◆ **TASK BRIEF**
Transcribe all of the data exactly. Images stay out.

◆ **MATERIAL FOR THIS TASK**
☆ ☆ ☆
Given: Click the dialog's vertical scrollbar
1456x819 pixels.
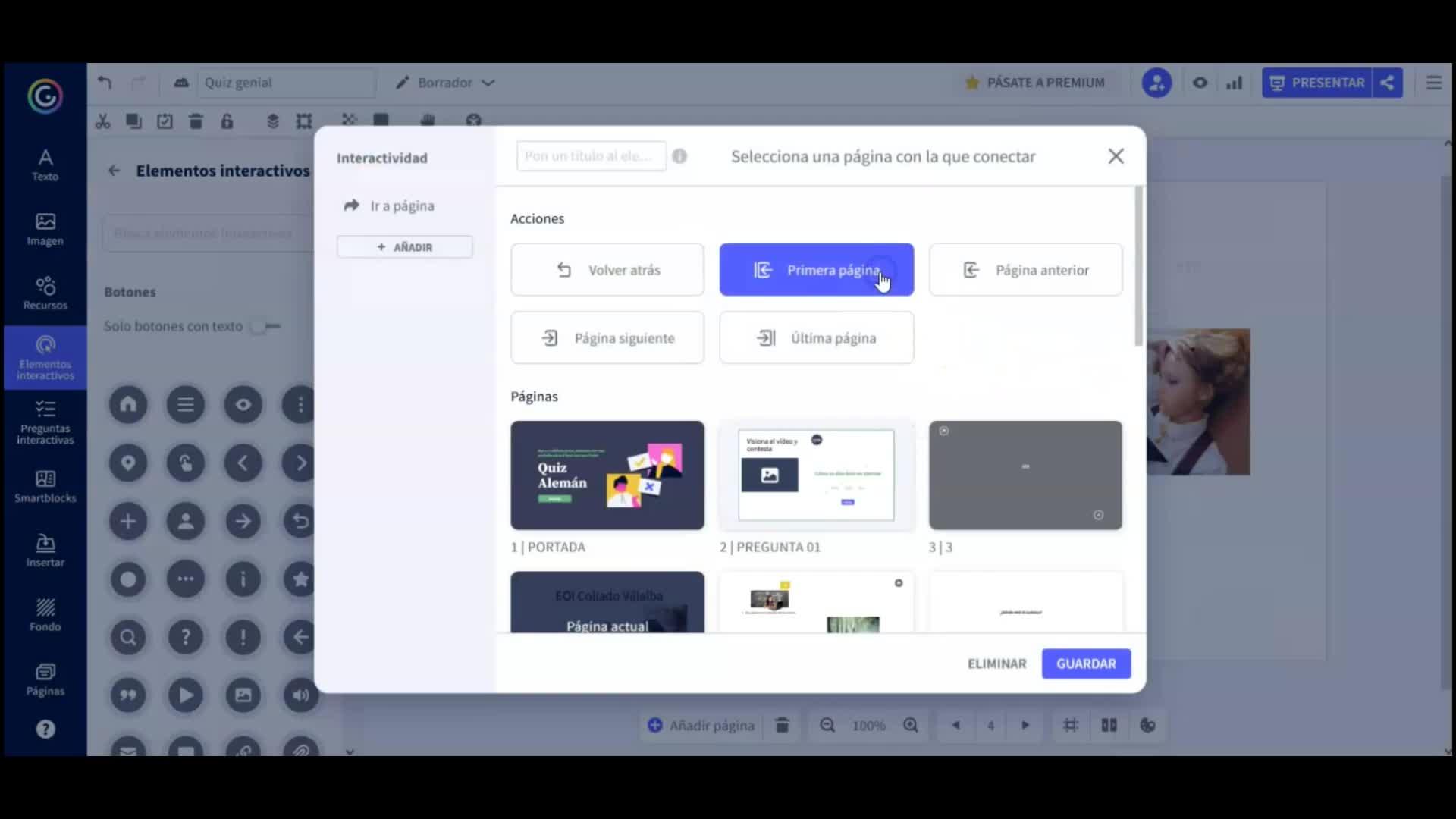Looking at the screenshot, I should click(x=1138, y=265).
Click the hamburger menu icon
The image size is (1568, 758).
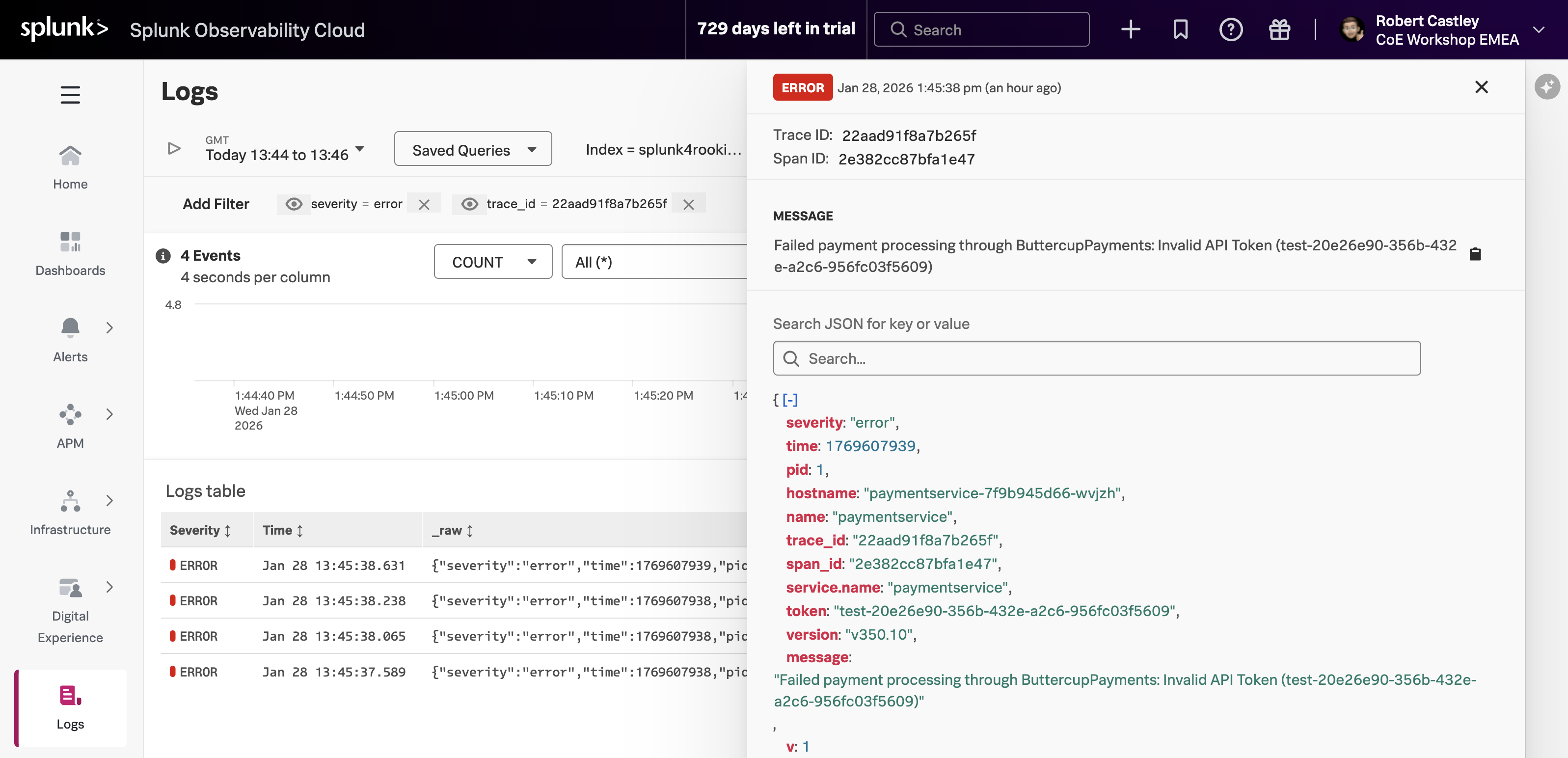click(70, 94)
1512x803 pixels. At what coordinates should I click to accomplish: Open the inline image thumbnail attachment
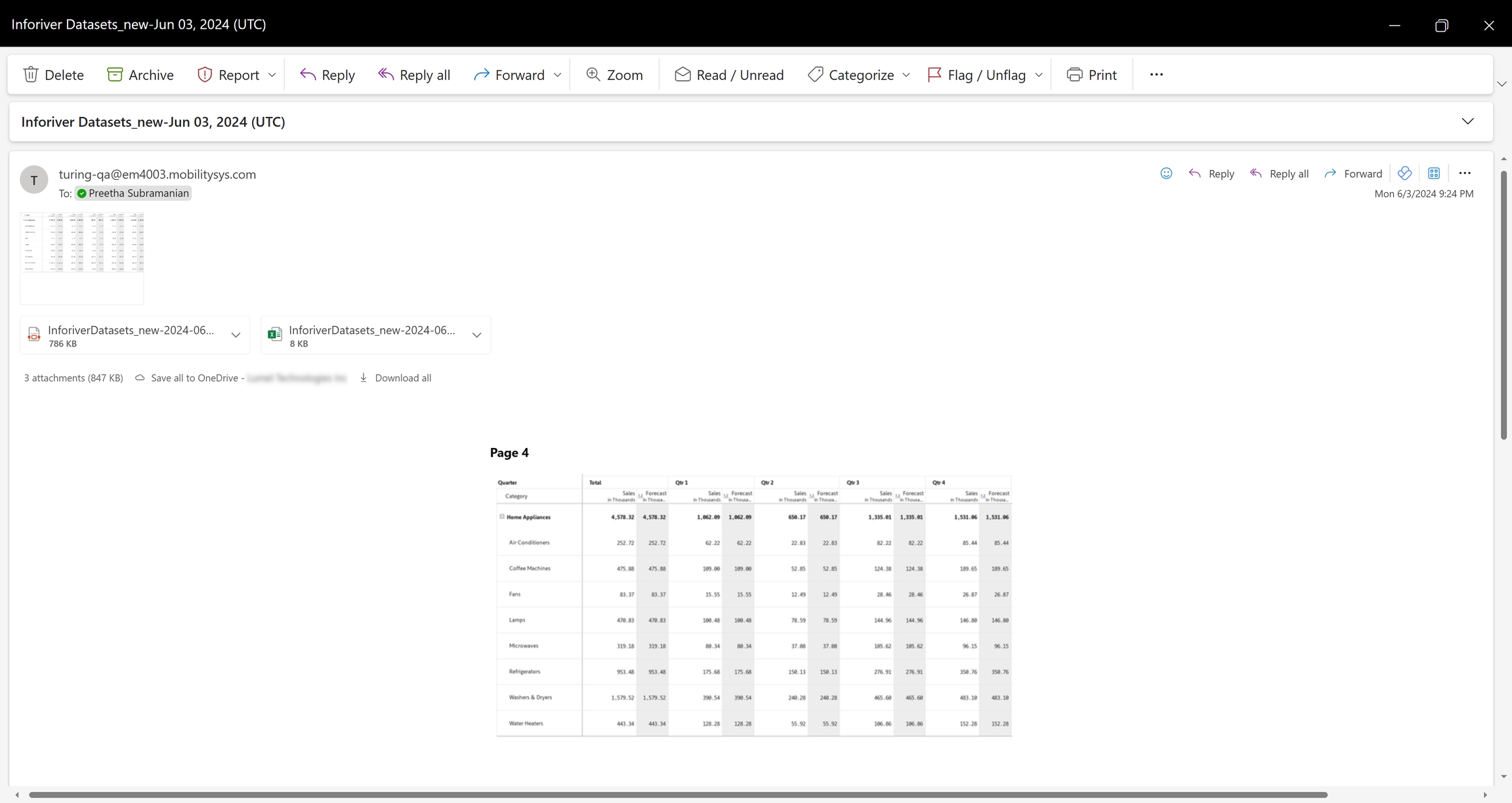coord(82,258)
☆ ☆ ☆
◆ **TASK ANSWER**
Given: Click the dialog's vertical scrollbar
1456x819 pixels.
Looking at the screenshot, I should click(x=1138, y=265).
Click the hamburger menu icon
The image size is (1568, 758).
click(70, 94)
1512x803 pixels. At what coordinates should I click to accomplish: Open the inline image thumbnail attachment
coord(82,258)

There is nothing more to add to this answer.